R2012-03 Incident in train traffic at Vammala station, Finland on 19 October 2012

An extensive railway line superstructure project of long duration was under way between Lielahti and Kokemäki section of line. At times, a great deal of stock was present in the same area of this large work site, requiring careful consideration of the repository for stock between shifts. When choosing repository for these maintenance machines, the aim was to minimise journeys to work sites. After the workday of Friday 19 October 2012, machinery used for superstructure work was driven for storage onto track 043 of Vammala station. Use of track in traffic usage for the storage of machinery between shifts had been agreed earlier at a trackwork meeting. However, the traffic controller was to be informed separately each time trackwork machines were left on the track.

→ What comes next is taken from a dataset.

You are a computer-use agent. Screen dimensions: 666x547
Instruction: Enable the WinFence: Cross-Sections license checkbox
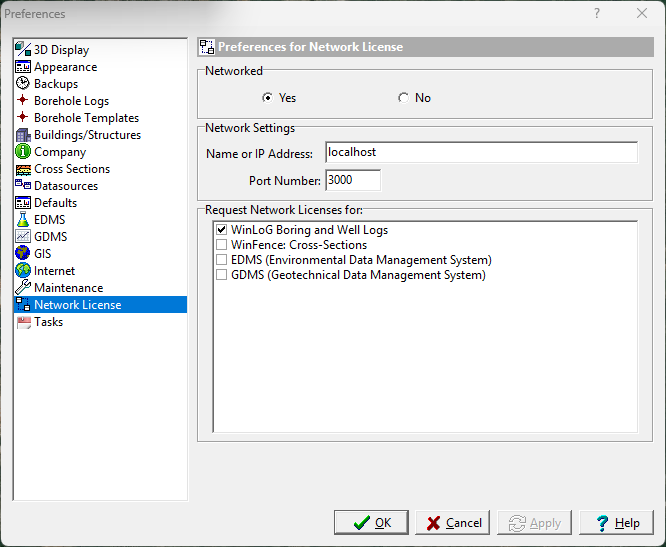221,245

As trackwork ended on the afternoon of Friday 19 October 2012, the trackwork supervisor and traffic controller held a telephone conversation on axle counting sections still occupied after the trackwork. The trackwork supervisor reported that all occupied sections could be released. The traffic controller gave emergency release commands to reset axle counters of occupied turnout and track sections. Such a command was also given for track section 043 of Vammala station. At 4.38 pm, an incident developed at Vammala station when, according to its route, a freight train approaching the Vammala railway yard from Äetsä was supposed to switch to secondary track 043, to await oncoming traffic. Upon arriving at the Vammala station entry turnout, the engine driver noted the presence of the machinery on the safety track to the left and, soon after, that track 043 was also full of maintenance machines. At this point, the machinery was around 100 metres away. The engine driver braked and the train stopped around 50 metres from the machines on the track. After having to reverse back onto the line, the train was driven onto track 041 at Vammala. Due to this situation, the passing of oncoming traffic could not be organised as planned.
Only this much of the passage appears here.